▶ _GIVEN INFORMATION_:
• • •

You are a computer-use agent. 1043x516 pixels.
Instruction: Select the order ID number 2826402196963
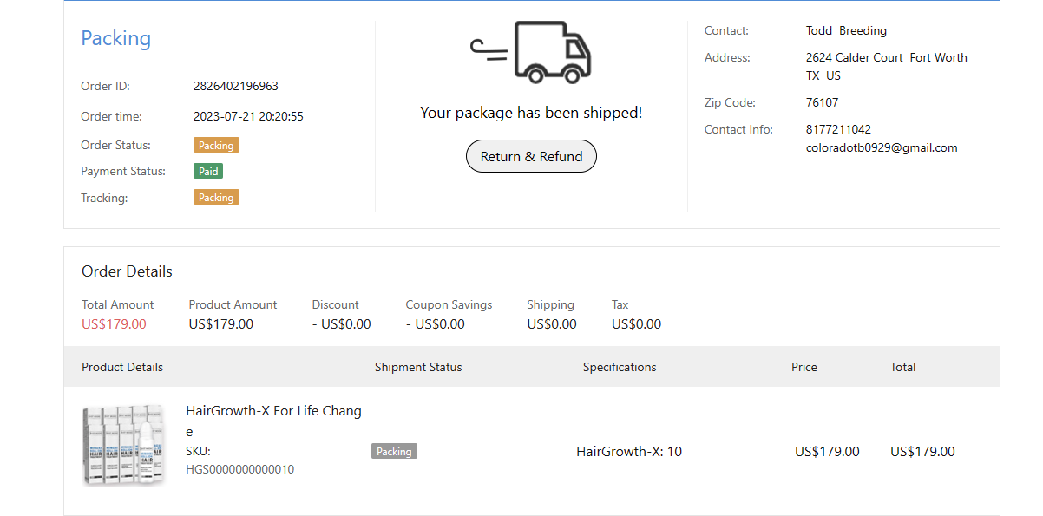point(236,87)
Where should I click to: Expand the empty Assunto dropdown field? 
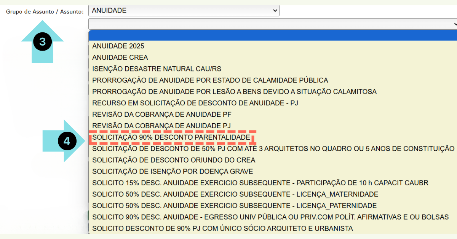click(x=272, y=24)
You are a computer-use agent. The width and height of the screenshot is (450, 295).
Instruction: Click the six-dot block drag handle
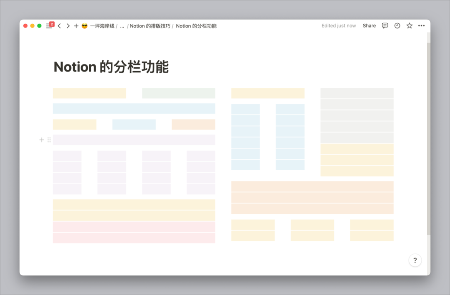(49, 140)
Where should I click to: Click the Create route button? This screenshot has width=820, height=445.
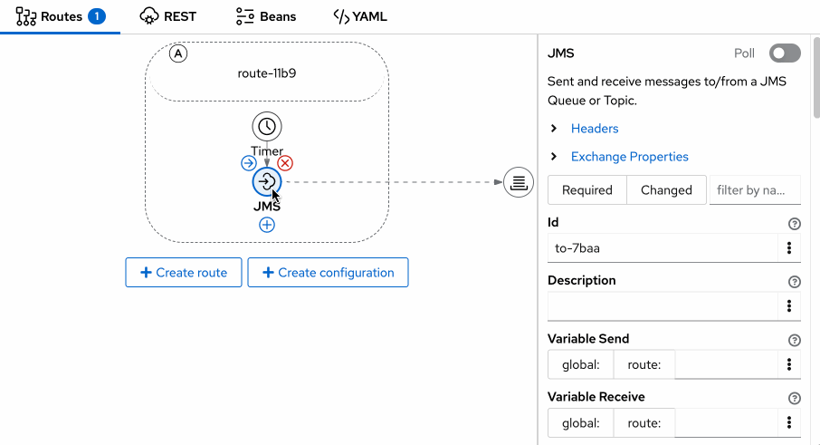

• • •

▶ _PROBLEM STATEMENT_:
No pictures belong in the copy; quote exactly the lines from the line containing "You are a computer-use agent. The" through the final line of the material, both ends included.

▶ _WRITTEN SOLUTION_:
You are a computer-use agent. The width and height of the screenshot is (450, 295).
Instruction: Click the six-dot block drag handle
(49, 140)
Where should I click to: Click the Create route button? This screenshot has width=820, height=445.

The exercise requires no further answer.